Because each \(\varepsilon_{ij}\) is assumed to be independently distributed, the probability of decision maker \(i\) choosing alternative \(k\) for a given value of \(\varepsilon_{ik}\) can be written as the product of the \(J-1\) conditional distributions:

\[\begin{align*} P_{ik} | \varepsilon_{ik} &= \prod_{j \ne k} \exp(-\exp(-\varepsilon_{ik})) &\\ &= \exp \left( -\sum_{j \ne k} \exp \left( - ( \varepsilon_{ik} + V_{ik} - V_{ij}) \right) \right) &\\ &= \exp \left( - \exp(\varepsilon_{ik}) \times \sum_{j \ne k} \exp \left( V_{ij} - V_{ik}) \right) \right) \end{align*}\]

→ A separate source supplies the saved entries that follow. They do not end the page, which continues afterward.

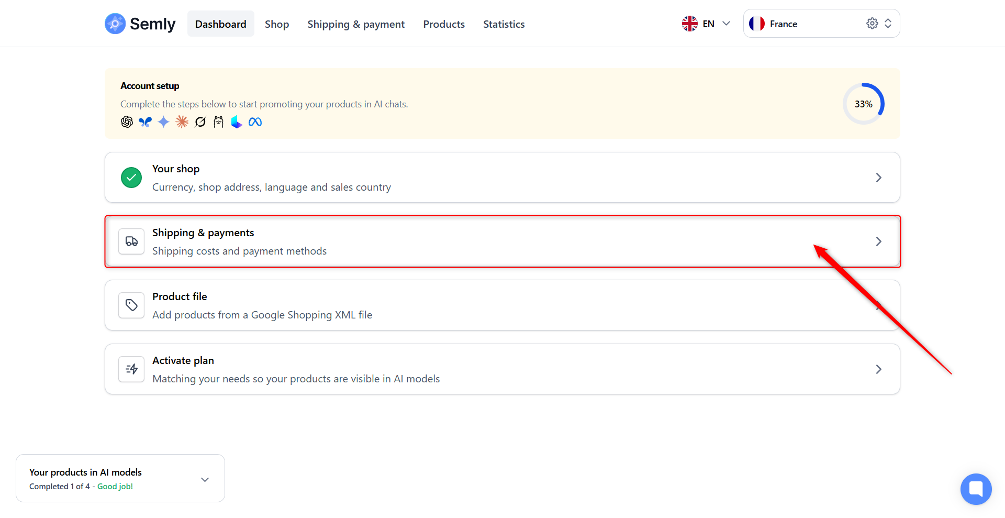Open the Activate plan step
This screenshot has height=518, width=1005.
click(502, 369)
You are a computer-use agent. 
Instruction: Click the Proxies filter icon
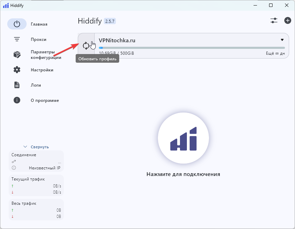[17, 39]
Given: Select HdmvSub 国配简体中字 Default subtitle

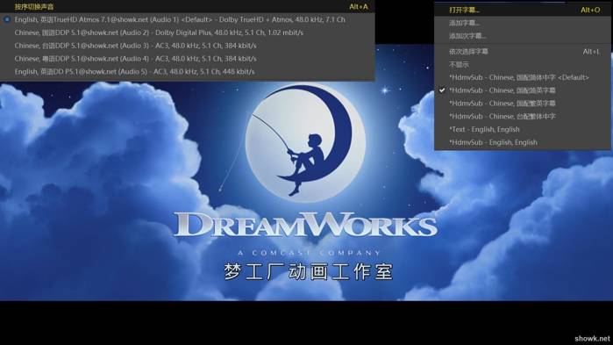Looking at the screenshot, I should click(523, 77).
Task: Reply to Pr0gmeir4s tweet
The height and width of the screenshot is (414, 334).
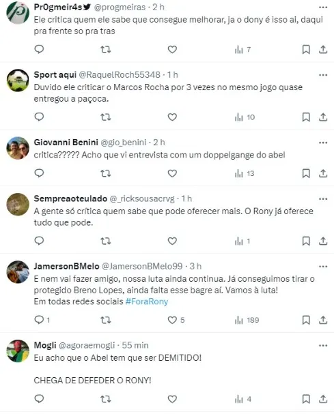Action: point(39,49)
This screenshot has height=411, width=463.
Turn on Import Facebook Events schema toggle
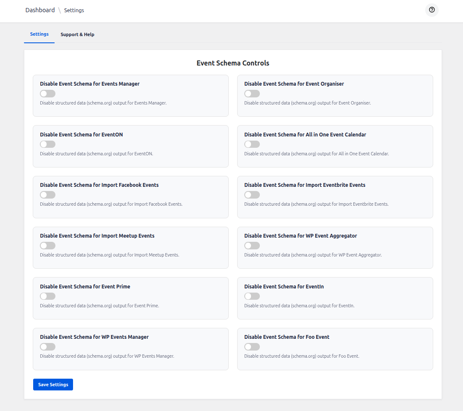[47, 195]
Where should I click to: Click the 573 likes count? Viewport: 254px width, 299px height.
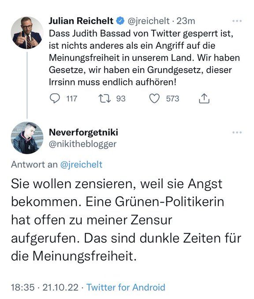pos(172,98)

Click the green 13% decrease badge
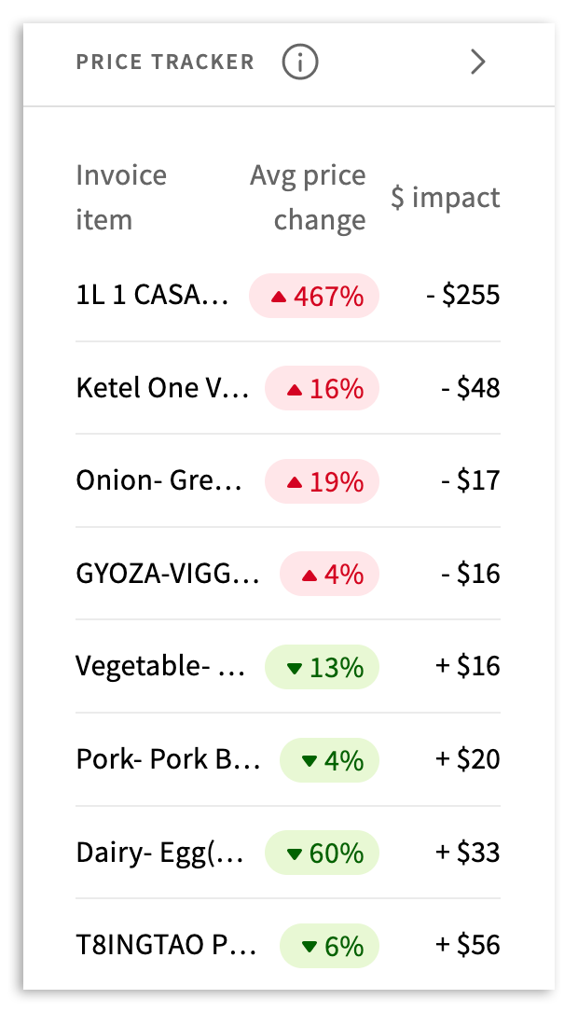pos(323,667)
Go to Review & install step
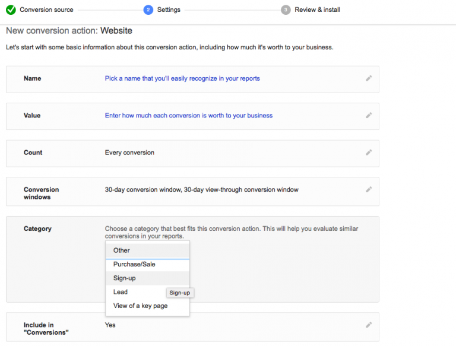This screenshot has width=456, height=346. pos(317,9)
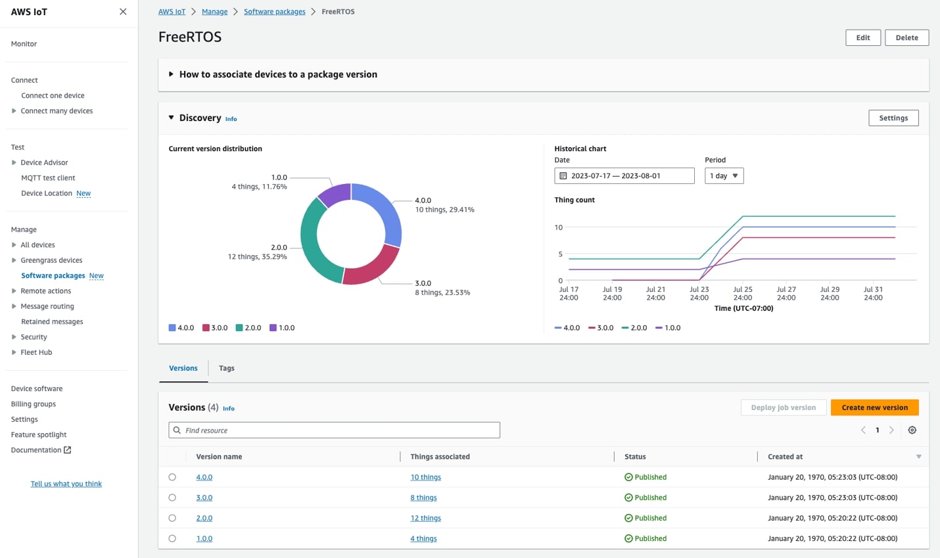Click the search magnifier in Find resource box
Viewport: 940px width, 558px height.
[176, 430]
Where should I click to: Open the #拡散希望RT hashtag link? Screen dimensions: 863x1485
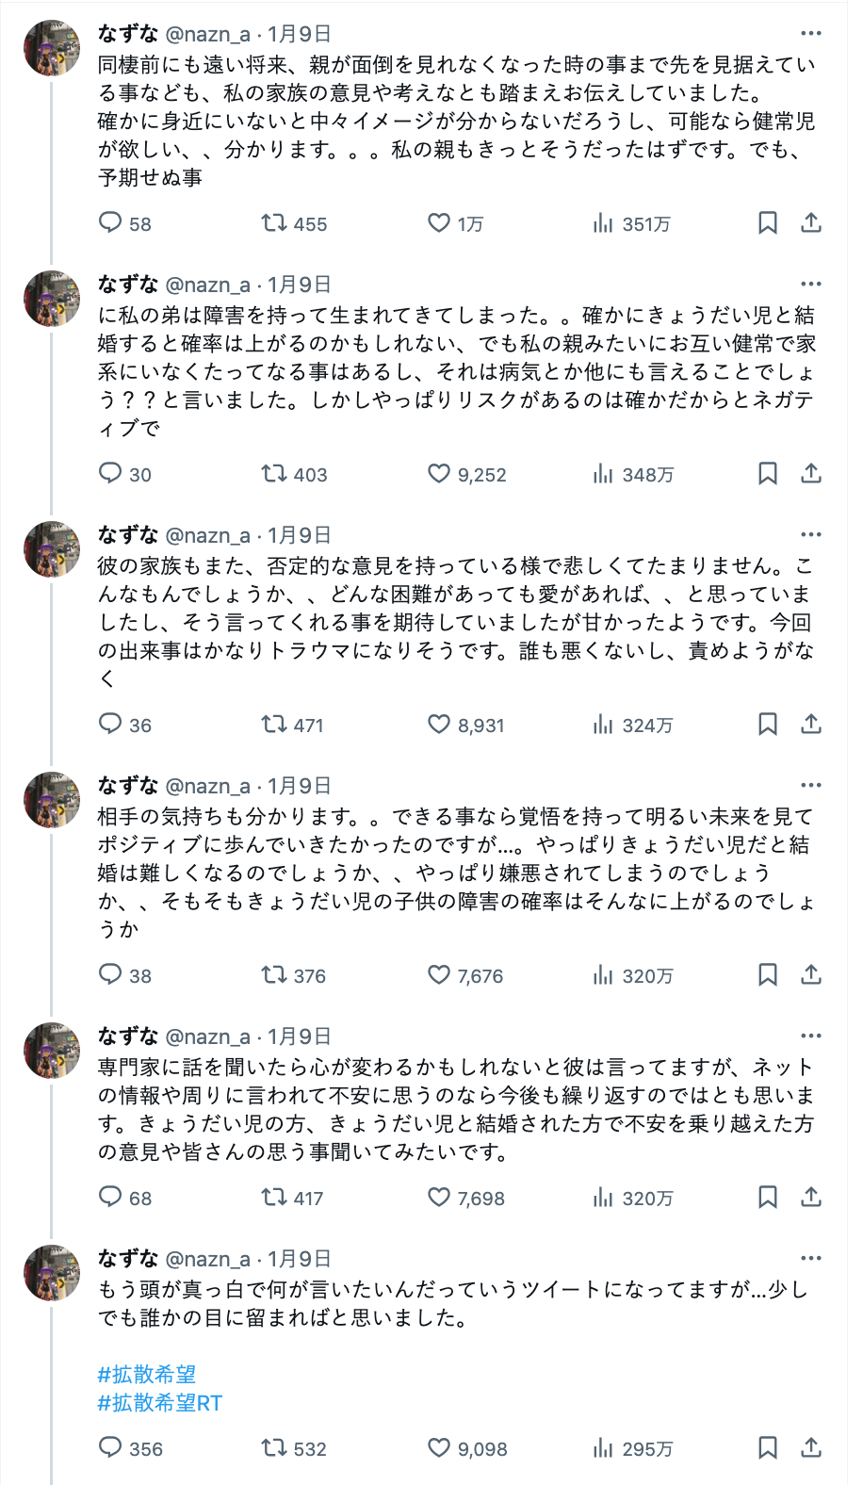[x=158, y=1406]
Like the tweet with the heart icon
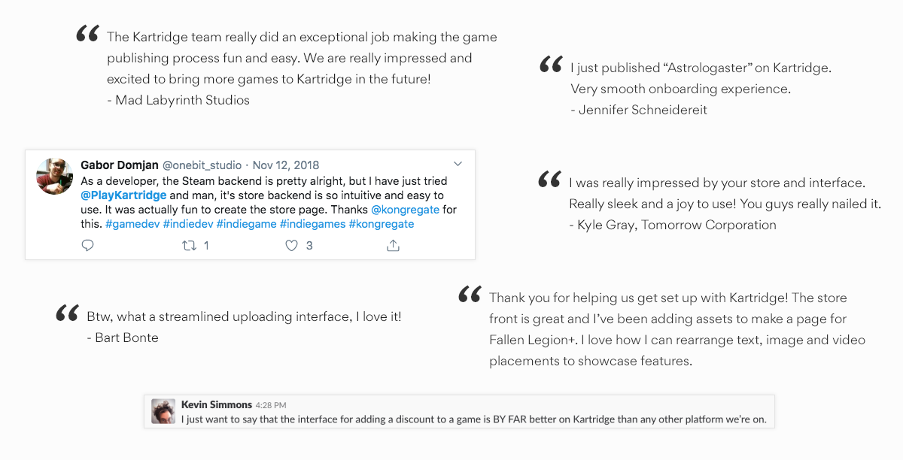The width and height of the screenshot is (903, 460). click(x=292, y=245)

But of course \(\varepsilon_{ik}\) is not given, so to obtain the desired probability \(P_{ik}\), we must integrate over all possible values of \(\varepsilon_{ik}\), weighted by its marginal density \(f_{\varepsilon_{ik}}(\varepsilon_{ik}) = \exp(-\varepsilon_{ik}) \times \exp ( -\exp(\varepsilon_{ik})\): \[ P_{ik} = \int_{-\infty}^{\infty} \exp(-\varepsilon_{ik}) \times \exp \left( - \exp(\varepsilon_{ik}) \times \sum_{j=1}^J \exp \left( V_{ij} - V_{ik}) \right) \right) \, d \varepsilon_{ik} \]

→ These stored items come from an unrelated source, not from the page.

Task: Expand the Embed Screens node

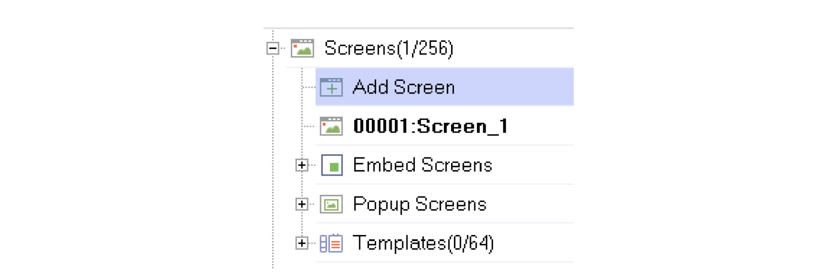Action: [302, 165]
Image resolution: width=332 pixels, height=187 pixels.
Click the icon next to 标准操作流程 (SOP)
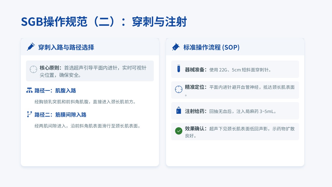(x=176, y=47)
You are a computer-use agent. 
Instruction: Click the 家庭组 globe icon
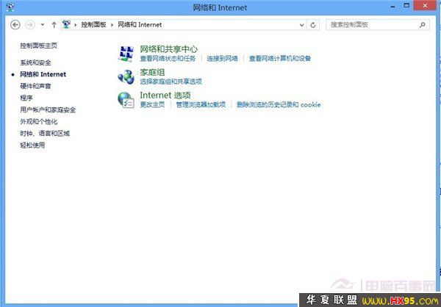(x=126, y=76)
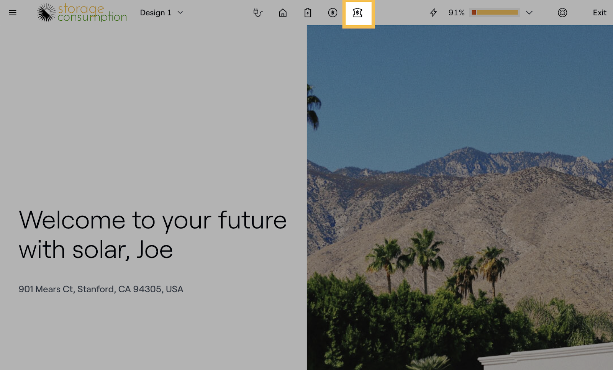
Task: Click the red segment of offset bar
Action: point(474,13)
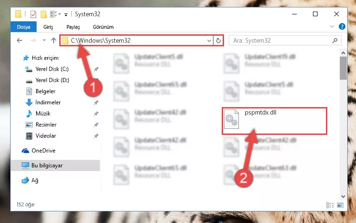Screen dimensions: 356x223
Task: Click the vertical scrollbar thumb
Action: pos(343,68)
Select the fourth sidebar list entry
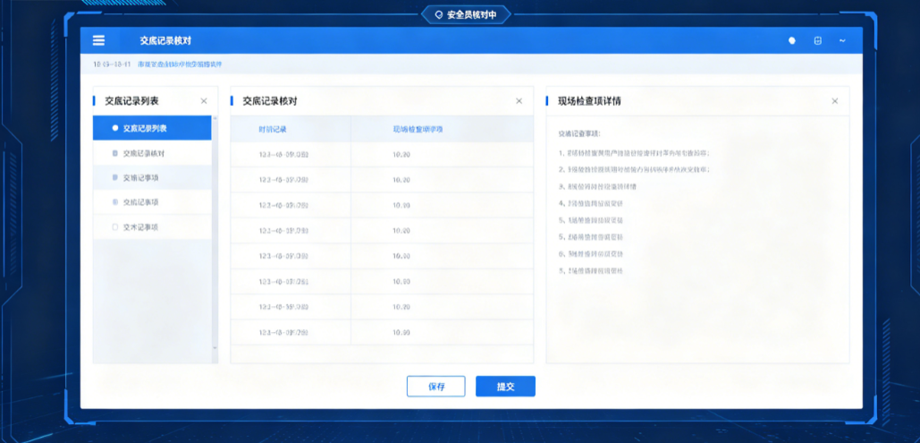Screen dimensions: 920x443 point(152,202)
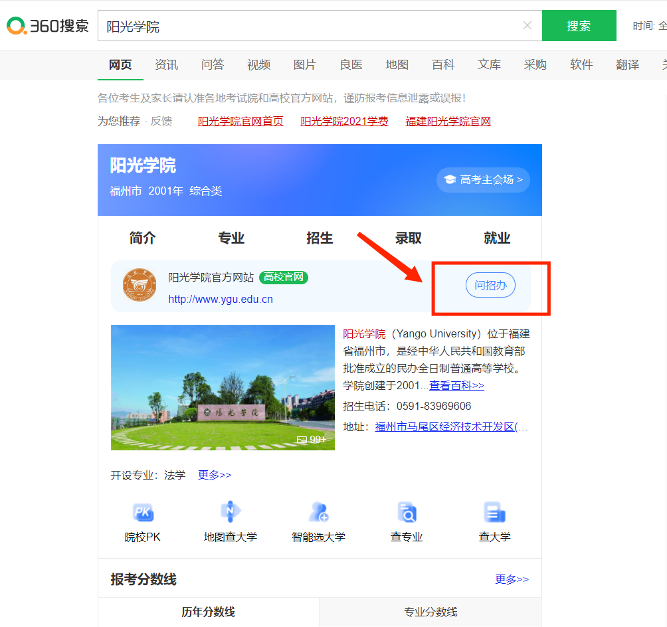Image resolution: width=667 pixels, height=627 pixels.
Task: Clear search box with X icon
Action: (x=527, y=26)
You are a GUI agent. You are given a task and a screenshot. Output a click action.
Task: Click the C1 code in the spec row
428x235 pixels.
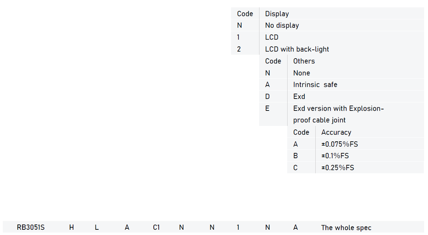tap(157, 228)
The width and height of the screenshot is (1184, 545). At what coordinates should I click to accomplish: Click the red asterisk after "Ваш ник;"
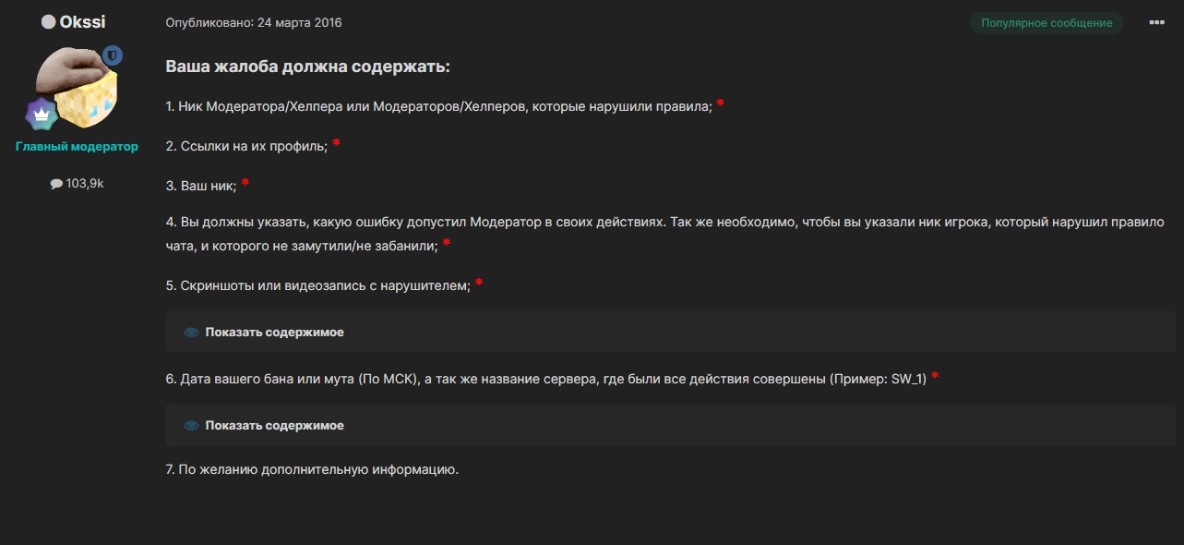245,184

For notational simplicity, denote \(a = \sum_{j=1}^J \exp ( V_{ij} - V_{ik})\) and define the transformation of variables \(z = \exp(-\varepsilon_{ik})\). Then \(dz = -\exp(-\varepsilon_{ik}) \, d \varepsilon_{ik} = -z \, d \varepsilon_{ik}\) and the integral becomes: \[ P_{ik} = \int_{\infty}^{0} z \times \exp ( - z \times a ) / (-z) \, dz = \int_{0}^{\infty} \exp (-z \times a ) \, dz \]

Evaluating the integral yields: \[ P_{ik} = - \left[ \frac{1}{a} \times \left( 0 - 1 \right) \right] = \frac{1}{a} = \frac{1}{\sum_{j=1}^J \exp ( V_{ij} - V_{ik})} = \frac{\exp ( V_{ik} )}{\sum_{j = 1}^{J} \exp ( V_{ij} )} \]

This is the standard multinomial logit (MNL) choice probability.